Google Hangouts/Blackboard Collaborate
It’s not worth mentioning much about the web conferencing tool we used for synchronous sessions, since many of them have worked the same way for quite a while. We used Google Hangouts for the first few class sessions, but then hit the 11-person cap for participants in a Hangout, and ended up moving to the new version of Blackboard Collaborate for the last half-dozen class sessions. There isn’t an “open” tool for this I’ve found that works well enough to switch to it.
Pulling it all together
So, that looks like quite a stack. Maybe even more tools that you’d consider using if you facilitated an online course. But let’s keep in mind that an underlying reason for my selection of such a swath of tool is that they allowed me to practice dogfooding. Dogfooding essentially means that you walk the talk, you show others that you will do as you say, and that you eat what you bake. I don’t bake dogfood myself, but I can say that in this course about FOSS, we used FOSS most of the time. It was integrated into almost every activity, so there was little room left for students to feel as if FOSS didn’t impact them at all. I mean, how could I possiblly spend 16 weeks telling students how neat it is to have FOSS to work with, without working with it? That just wouldn’t be cool. So we worked with FOSS.
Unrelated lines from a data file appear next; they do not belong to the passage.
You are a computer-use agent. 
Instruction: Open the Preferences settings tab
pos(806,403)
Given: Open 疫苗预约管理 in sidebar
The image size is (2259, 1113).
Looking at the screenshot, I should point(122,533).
Next week, the final round of student presentations about their contributorship project will take place, and I’m eager to see them. I have a stack of final papers waiting for me to grade, which I’ll do gladly. When you’re passionate about finding ways to open up processes, to spread the word about open, and to use FOSS whenever there is a reasonable option to, good things happen. At least they have for me: I’ve found that teaching (or facilitating) is a challenging, lovely experience - one I look forward to taking on again.